**The task**. Look through the records below for the word "height". Report how many lines have it, and only that number.

[Stored data entries]
=====
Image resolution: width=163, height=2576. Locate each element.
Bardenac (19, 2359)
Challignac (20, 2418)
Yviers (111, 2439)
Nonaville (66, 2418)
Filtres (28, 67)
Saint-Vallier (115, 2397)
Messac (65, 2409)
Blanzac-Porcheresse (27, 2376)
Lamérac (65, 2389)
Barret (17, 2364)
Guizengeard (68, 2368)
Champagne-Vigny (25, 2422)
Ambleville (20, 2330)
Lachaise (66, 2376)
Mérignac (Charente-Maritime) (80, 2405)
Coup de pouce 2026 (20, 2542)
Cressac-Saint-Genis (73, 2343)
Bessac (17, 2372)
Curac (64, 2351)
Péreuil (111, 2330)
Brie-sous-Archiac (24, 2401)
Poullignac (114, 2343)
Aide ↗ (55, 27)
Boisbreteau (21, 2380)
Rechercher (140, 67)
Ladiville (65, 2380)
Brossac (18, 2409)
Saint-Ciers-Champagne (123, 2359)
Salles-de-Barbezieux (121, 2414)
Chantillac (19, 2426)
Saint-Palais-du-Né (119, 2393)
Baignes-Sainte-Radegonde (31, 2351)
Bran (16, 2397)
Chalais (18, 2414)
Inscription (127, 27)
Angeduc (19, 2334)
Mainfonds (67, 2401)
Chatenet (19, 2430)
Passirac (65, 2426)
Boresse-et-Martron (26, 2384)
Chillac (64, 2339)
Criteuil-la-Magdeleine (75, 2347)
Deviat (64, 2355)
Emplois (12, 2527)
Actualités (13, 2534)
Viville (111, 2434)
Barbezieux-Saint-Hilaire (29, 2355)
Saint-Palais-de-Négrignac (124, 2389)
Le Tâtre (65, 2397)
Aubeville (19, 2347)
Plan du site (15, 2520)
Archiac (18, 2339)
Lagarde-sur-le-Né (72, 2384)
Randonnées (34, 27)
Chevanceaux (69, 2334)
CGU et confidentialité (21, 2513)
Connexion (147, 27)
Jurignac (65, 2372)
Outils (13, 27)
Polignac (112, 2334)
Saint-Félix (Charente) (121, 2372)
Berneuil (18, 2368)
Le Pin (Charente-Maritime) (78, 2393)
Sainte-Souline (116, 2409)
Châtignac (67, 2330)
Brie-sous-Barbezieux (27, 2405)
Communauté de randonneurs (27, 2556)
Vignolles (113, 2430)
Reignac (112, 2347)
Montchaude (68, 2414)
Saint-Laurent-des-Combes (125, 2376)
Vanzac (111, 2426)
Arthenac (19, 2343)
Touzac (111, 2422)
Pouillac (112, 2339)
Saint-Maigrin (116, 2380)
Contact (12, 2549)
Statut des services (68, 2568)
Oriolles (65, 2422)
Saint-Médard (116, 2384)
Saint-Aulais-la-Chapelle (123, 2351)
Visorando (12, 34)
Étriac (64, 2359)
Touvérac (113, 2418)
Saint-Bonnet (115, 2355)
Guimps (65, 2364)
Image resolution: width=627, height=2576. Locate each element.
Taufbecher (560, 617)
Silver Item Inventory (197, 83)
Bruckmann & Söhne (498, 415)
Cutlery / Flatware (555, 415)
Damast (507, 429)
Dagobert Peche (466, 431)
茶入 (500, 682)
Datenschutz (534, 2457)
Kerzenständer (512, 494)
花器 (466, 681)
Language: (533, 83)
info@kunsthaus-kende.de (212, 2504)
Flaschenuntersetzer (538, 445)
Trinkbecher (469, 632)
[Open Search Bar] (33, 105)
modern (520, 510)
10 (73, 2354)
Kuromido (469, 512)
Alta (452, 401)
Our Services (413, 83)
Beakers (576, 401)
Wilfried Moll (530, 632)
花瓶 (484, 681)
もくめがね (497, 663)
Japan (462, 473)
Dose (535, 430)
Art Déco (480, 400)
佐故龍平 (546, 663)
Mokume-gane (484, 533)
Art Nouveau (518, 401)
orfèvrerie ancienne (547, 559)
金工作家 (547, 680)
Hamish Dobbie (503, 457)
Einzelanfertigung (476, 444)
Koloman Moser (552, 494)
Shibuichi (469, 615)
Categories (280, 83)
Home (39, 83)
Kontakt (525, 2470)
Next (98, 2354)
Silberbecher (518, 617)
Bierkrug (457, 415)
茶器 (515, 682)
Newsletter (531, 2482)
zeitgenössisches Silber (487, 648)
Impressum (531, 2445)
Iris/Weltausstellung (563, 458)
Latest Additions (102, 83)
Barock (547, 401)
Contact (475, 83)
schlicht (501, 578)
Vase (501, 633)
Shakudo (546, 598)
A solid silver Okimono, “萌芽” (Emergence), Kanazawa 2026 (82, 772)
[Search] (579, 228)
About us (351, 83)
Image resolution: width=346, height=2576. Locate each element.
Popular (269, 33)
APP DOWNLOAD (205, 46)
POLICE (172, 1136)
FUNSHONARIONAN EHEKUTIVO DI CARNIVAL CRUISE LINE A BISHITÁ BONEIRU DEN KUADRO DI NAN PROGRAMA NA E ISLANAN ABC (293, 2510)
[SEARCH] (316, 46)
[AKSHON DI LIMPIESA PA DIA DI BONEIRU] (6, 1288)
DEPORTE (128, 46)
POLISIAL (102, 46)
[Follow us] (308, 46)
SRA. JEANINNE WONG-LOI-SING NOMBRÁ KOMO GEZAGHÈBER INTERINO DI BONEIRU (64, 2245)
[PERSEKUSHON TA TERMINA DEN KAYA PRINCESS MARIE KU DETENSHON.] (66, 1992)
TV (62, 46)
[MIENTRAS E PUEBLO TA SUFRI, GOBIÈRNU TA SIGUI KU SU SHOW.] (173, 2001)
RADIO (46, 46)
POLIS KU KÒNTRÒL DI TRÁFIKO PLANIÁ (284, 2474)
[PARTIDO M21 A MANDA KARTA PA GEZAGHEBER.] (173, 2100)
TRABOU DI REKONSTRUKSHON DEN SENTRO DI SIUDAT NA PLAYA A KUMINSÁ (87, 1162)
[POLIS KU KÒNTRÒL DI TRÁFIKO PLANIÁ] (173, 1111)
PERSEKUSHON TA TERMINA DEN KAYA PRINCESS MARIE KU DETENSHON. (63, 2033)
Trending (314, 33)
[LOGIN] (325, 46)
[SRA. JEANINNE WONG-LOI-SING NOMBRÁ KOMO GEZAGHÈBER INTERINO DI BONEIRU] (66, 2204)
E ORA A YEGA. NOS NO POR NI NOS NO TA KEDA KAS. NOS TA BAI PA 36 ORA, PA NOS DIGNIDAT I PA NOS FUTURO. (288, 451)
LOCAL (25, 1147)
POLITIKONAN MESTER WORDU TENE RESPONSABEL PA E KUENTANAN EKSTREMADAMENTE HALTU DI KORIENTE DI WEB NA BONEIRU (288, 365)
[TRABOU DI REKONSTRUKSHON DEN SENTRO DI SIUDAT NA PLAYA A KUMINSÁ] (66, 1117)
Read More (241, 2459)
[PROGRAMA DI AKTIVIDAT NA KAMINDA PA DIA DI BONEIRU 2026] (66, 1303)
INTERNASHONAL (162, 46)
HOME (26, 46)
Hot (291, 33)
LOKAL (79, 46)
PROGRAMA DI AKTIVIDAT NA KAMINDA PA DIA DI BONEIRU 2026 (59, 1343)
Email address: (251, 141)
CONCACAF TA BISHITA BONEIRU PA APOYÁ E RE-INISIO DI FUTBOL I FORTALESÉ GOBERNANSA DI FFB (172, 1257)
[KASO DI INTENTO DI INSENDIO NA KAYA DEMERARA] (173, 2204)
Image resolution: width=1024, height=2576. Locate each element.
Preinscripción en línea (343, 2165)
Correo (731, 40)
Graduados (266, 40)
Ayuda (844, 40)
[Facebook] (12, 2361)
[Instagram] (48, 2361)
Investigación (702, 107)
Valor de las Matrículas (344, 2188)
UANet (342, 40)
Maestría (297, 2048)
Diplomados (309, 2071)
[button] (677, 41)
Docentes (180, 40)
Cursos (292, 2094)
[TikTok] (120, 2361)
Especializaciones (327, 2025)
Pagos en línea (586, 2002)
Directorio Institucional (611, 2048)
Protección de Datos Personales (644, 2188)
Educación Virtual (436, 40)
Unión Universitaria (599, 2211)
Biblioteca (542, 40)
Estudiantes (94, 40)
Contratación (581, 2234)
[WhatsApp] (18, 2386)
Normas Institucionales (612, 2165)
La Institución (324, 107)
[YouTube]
=====
**Result for this task**. 4